Security Firm: iPhone Can Be Hacked

Security experts were able to exploit a flaw in Apple’s iPhone in order to remotely control the device and divulge personal information like text messages, contact information, call history and voicemail. Such a hack could take place via a bad website or by tricking users into connecting to a malicious wireless access point, according to a team of researchers from Baltimore-based Independent Security Evaluators (ISE). For the test, the team—Charlie Miller, Jake Honoroff and Joshua Mason—inserted a bit of code through a vulnerability in iPhone’s Safari web browser to take control of the phone. The team created a malicious HTML document that, when viewed through the phone's Safari browser, forced it to make an outbound connection to one of ISE’s servers.

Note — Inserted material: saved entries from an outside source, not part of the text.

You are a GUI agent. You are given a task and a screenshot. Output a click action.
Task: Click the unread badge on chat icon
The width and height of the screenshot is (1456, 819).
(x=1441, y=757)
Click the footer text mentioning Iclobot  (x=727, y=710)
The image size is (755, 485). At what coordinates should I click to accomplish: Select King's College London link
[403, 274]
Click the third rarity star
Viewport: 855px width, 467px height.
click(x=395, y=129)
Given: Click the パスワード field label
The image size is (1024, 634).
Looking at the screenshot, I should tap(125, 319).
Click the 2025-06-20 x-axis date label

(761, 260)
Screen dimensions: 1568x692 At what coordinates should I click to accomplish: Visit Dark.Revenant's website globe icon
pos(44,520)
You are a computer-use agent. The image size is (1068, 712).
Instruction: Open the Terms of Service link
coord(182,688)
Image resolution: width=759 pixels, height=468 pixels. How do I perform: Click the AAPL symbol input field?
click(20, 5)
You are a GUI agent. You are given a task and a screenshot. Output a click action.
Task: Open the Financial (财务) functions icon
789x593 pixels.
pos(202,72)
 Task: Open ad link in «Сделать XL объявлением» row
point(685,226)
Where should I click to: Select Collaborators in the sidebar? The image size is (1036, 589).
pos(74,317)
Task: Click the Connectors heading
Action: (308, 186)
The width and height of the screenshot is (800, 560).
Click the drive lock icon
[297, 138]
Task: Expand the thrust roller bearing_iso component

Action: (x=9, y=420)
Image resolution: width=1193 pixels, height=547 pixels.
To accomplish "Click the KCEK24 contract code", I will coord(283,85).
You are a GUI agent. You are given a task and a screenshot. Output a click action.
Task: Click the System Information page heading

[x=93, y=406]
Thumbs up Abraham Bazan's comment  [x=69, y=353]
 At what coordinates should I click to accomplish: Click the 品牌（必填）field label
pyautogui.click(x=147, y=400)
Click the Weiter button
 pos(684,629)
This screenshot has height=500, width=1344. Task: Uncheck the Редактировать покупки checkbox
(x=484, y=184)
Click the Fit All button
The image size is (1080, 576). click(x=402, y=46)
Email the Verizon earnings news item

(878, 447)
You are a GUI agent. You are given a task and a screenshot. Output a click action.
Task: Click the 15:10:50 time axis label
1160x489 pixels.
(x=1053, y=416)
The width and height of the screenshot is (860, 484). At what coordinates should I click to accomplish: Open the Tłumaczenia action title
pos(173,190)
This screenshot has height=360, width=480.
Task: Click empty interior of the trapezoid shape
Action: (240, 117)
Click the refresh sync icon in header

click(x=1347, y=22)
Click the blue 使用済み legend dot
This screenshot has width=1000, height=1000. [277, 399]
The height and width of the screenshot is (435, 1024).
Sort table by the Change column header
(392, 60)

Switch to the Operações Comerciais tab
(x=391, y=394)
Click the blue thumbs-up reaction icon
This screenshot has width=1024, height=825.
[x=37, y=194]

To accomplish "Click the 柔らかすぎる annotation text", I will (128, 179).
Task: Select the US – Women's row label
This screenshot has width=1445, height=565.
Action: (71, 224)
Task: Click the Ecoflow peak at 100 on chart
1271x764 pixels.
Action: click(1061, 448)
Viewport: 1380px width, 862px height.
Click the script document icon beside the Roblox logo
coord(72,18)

Though the team only retrieved personal data, it said it could “just as easily have retrieved any information off the device,” according to an ISE release. Through a second exploit, researchers said they could program the phone to dial phone numbers, send text message or record audio (as a bugging device) and subsequently transmit it over the network for later collection. A serious problem with iPhone security is that all processes of interest run with administrative privileges, meaning a compromise of any application gives an attacker full access to the device, according to the release. Additionally, the iPhone doesn’t utilize widely-accepted practices like address randomization or non-executable heaps to make exploitation more difficult, the company said. ISE will today post details about the vulnerability (though not a hacker’s guide) on www.exploitingiphone.com. Full technical details will be disclosed on Aug. 2, after Apple has had sufficient time to create software patches.